The poll showed that physical punishment has seen a resurgence, even though it has been banned after the Educational Fundamental Act (教育基本法) was amended in 2006.
Photo: CNA
The survey found that 27.8 percent of elementary-school students and 35.4 percent of junior-high-school students had been subjected to corporal punishment. The figures were up 3.7 percentage points and 4.8 percentage points respectively compared with the last survey the foundation conducted in 2012.
A majority — 56 percent of elementary-school students and 69 percent of junior-high students — said they were punished because of failing grades.
The survey found that 10.5 percent of elementary-school students and 20.6 percent of junior-high students were made to run laps, squat and stand in repetition or perform alternating split squat jumps, duck walk or frog jumps as punishment.
Approximately 8.3 percent of elementary-school students and 8.7 percent of junior-high students said they had been beaten by a school faculty member, while 80.9 percent of elementary-school students and 41.8 percent of junior-high students were denied recess.
Of the students who were denied recess, 1.6 percent, or about 19,000 students, were barred from using the bathroom, while 16.9 percent, or 210,000 students, were allowed to go only at certain times.
Other punishments the foundation said should be abolished included “collateral” punishment, which punishes entire classes because of something one or a few students have done; letters of repentance, which the foundation said are often “forced repentance” based on teachers’ — rather than students’ — thinking, and making students sit in designated “special seats,” which amounts to public humiliation.
Democratic Progressive Party (DPP) Legislator Rosalia Wu (吳思瑤) said that of the 619 teachers who had meted out physical punishments since 2012, only seven had been fired and one suspended; the others had received only minor punishments, such as demerits.
Wu called on the ministry to use guidelines on the disposition of unfit teachers to deal with teachers that give students physical punishments.
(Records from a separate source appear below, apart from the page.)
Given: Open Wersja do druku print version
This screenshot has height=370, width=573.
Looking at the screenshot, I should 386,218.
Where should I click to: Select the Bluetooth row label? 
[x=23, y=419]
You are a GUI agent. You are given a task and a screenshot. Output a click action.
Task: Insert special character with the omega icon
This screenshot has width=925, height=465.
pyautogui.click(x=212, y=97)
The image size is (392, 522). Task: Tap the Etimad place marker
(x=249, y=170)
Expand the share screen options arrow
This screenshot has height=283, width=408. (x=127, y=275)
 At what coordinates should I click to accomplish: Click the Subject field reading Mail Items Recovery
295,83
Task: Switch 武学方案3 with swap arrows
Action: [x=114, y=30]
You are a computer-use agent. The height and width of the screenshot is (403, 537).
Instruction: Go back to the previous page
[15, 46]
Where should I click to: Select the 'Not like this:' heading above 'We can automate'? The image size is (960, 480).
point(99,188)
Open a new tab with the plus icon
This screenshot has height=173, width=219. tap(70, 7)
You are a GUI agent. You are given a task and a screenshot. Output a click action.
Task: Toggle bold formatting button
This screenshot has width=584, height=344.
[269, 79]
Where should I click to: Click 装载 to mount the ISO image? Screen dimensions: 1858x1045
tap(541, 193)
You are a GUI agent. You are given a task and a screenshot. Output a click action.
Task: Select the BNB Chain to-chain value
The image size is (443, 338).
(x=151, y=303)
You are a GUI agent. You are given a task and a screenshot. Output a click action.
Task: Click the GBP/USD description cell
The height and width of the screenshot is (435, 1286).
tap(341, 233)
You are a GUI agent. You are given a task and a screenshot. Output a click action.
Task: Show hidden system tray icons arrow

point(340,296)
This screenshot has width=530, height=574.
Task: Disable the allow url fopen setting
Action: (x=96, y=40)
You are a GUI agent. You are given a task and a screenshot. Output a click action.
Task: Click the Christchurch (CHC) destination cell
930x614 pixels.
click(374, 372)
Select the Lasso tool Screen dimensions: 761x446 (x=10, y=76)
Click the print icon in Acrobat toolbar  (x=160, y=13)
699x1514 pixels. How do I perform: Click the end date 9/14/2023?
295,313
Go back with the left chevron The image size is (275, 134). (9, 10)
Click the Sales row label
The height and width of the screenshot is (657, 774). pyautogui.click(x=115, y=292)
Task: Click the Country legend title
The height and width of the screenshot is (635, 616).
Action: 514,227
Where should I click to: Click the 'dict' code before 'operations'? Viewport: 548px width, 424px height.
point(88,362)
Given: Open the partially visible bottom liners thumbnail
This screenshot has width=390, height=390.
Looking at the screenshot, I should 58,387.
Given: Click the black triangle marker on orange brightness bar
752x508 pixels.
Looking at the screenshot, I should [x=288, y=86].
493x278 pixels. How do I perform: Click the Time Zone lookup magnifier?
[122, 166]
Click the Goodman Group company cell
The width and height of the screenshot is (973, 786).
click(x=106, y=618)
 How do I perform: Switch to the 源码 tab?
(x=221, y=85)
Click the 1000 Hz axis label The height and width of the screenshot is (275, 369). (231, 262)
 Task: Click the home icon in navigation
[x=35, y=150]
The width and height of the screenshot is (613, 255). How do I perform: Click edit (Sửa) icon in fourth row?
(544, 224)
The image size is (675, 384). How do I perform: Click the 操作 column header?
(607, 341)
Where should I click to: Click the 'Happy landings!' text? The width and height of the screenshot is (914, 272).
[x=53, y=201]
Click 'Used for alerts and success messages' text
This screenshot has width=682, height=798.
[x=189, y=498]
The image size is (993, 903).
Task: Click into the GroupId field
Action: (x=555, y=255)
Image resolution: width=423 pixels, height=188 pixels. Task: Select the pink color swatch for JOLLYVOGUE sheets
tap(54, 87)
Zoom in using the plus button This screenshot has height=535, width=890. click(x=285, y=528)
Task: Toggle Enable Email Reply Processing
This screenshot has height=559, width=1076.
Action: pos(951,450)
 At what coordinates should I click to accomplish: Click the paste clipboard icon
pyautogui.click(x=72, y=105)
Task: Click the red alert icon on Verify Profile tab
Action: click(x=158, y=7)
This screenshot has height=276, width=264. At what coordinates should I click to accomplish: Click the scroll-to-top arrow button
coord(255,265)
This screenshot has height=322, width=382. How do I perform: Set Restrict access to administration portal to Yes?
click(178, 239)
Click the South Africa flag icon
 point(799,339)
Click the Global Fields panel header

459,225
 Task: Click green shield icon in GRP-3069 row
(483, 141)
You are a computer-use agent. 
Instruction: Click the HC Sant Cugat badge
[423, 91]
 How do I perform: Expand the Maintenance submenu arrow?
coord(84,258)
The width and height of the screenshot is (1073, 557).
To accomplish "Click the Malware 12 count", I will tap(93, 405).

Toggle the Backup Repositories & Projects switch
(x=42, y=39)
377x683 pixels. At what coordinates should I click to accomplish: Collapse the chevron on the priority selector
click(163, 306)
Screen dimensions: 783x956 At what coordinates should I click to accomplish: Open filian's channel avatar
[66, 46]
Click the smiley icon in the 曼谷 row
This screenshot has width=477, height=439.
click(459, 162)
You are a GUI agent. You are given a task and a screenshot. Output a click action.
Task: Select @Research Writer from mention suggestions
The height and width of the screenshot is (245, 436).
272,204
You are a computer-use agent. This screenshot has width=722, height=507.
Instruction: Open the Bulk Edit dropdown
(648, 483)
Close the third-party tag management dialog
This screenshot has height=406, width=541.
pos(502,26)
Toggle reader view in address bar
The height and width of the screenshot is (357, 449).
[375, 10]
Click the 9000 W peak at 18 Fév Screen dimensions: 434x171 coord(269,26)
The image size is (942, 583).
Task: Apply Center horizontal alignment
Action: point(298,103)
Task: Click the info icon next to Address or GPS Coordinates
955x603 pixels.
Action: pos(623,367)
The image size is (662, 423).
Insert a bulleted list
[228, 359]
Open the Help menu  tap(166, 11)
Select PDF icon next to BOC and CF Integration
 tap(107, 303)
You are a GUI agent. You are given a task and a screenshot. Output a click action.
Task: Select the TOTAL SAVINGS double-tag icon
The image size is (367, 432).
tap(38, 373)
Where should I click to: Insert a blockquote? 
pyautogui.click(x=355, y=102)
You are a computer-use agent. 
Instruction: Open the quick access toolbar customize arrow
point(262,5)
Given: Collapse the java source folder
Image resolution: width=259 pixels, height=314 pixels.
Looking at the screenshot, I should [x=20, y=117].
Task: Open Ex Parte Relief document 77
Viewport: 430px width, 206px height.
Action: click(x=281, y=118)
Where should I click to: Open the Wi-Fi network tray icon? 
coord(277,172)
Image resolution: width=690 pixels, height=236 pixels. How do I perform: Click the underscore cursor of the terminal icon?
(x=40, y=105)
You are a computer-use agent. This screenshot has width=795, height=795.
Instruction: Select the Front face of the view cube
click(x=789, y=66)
She said that she would continue pressuring the ministry to push for legal amendments, thereby eliminating corporal punishment on campus.
The 12-year national education system took effect three years ago, but students’ academic burden has not been alleviated with the implementation of high-school entrance examinations, Taiwan Parents’ Educational Alliance president Hsieh Kuo-ching (謝國清) said, urging the government to launch an examination-free recruitment system soon.
Corporal punishment incites hatred and resentment in students and could give rise to suicidal tendencies, but teachers who have handed out physical punishments do not seem to have given thought to these problems, he said.
Physical punishment is an improper and barbaric style of teaching and the ministry has since banned the practice, Minister of Education Pan Wen-chung (潘文忠) said.
Schools should educate students in a positive manner, Pan said, adding that the ministry would more clearly define the forms of punishments prohibited under regulations governing counseling and education methods in schools.
The number of school counselors have increased in recent years and they will assume an important role in implementing positive education methods, he said.
He called on local education authorities to guide schools in constructing a professional counseling network, thereby streamlining counseling efforts and promoting positive education.